JERYCHO
było nazywane także Miastem Palm (Pwt 34,3; 2 Krn 28,15). Na drodze do Ziemi Obiecanej Izraelici zdobyli je jako pierwsze po przejściu rzeki Jordan. Wykopaliska archeologiczne - prowadzone od drugiej połowy XIX wieku - odsłoniły w pobliżu współczesnego Jerycha ślady miasta sięgające aż do ósmego tysiąclecia przed Chrystusem. Jego całkowite zniszczenie miało miejsce jednak wcześniej niż wydarzenia opisane przez Księgę Jozuego (6,1-6). W okresie podboju kraju przez Izraelitów Jerycho było niewielką osadą. Zdaniem egzegetów, dawną historię o zburzeniu najstarszego miasta świata włączono w późniejsze opowiadanie o wejściu Izraelitów do Ziemi Obiecanej.
Jerycho czasów Nowego Testamentu założone zostało w okresie panowania Hasmonejczyków (II/I w. przed Chr.), a rozbudowane i upiększone za panowania Heroda Wielkiego.

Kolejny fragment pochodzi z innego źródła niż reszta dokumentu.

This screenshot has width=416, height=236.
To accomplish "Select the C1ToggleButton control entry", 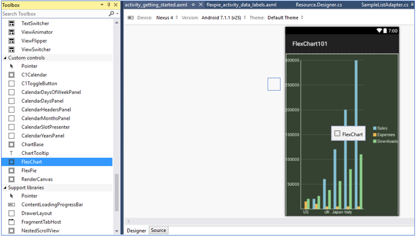I will pos(39,84).
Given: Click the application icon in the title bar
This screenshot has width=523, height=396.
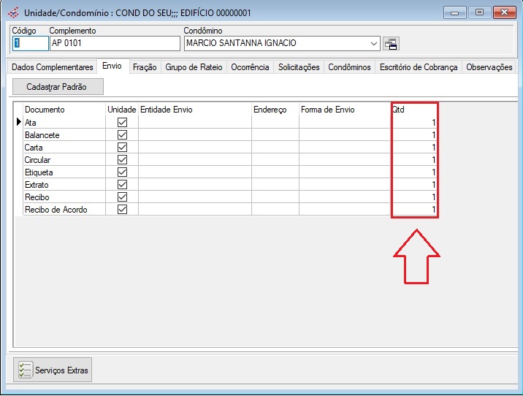Looking at the screenshot, I should [12, 12].
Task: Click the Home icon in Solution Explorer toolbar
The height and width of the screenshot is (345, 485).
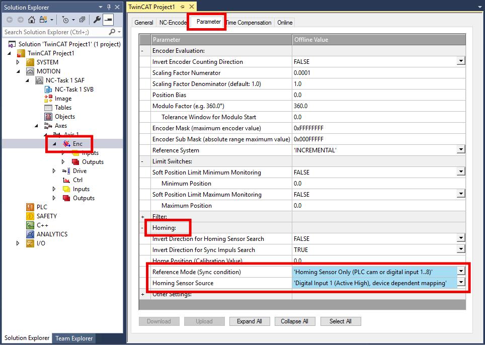Action: pos(32,20)
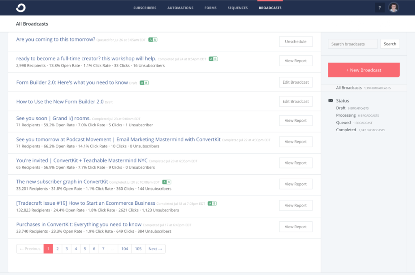The width and height of the screenshot is (415, 275).
Task: Open page 104 from the pagination ellipsis area
Action: coord(125,249)

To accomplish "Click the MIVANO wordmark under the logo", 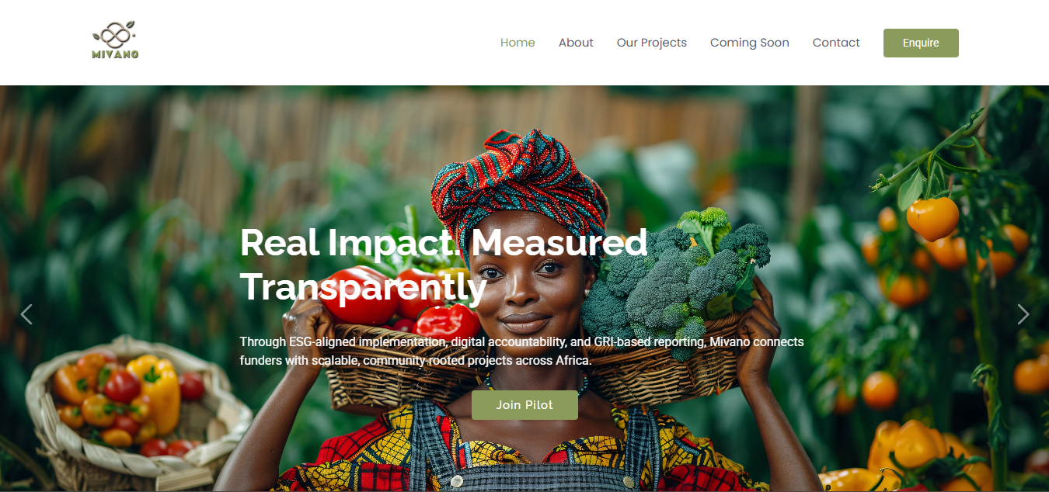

U Józefa Flawiusza czytamy, że było ”to zamożne miasto, ocienione dorodnymi palmami i obfitujące w balsam” (Dawne Dzieje Izraela IV, 100). Jezus je odwiedza, kiedy podróżuje z Galilei do Jerozolimy. Chociaż najkrótsza droga prowadziła przez Samarię, wielu galilejskich Żydów udawało się dłuższą, ale za to bezpieczniejszą, drogą prowadzącą z północy na południe wzdłuż doliny Jordanu. Od czasów niewoli babilońskiej między Żydami a Samarytanami panowała polityczna i religijna wrogość (Ne 3,34; Łk 9,52-53; J 4,9), dlatego pielgrzymi udający się do Jerozolimy omijali od wschodu wrogą Samarię. Od Jerycha podróżny mógł zwrócić się na zachód i wstępować prosto do stolicy drogą przecinającą Pustynię Judzką.
Nazwa miasta pojawia się w trzech epizodach ewangelicznych: opisie uzdrowienia niewidomego (Mk 10,46), przypowieści o miłosiernym Samarytaninie (10,30) oraz relacji o nawróceniu celnika Zacheusza (Łk 19,1). To najspokojniejsze dzisiaj miasto Ziemi Świętej ukazane jest w pozytywnym świetle dzięki roli bohaterów tych opowiadań.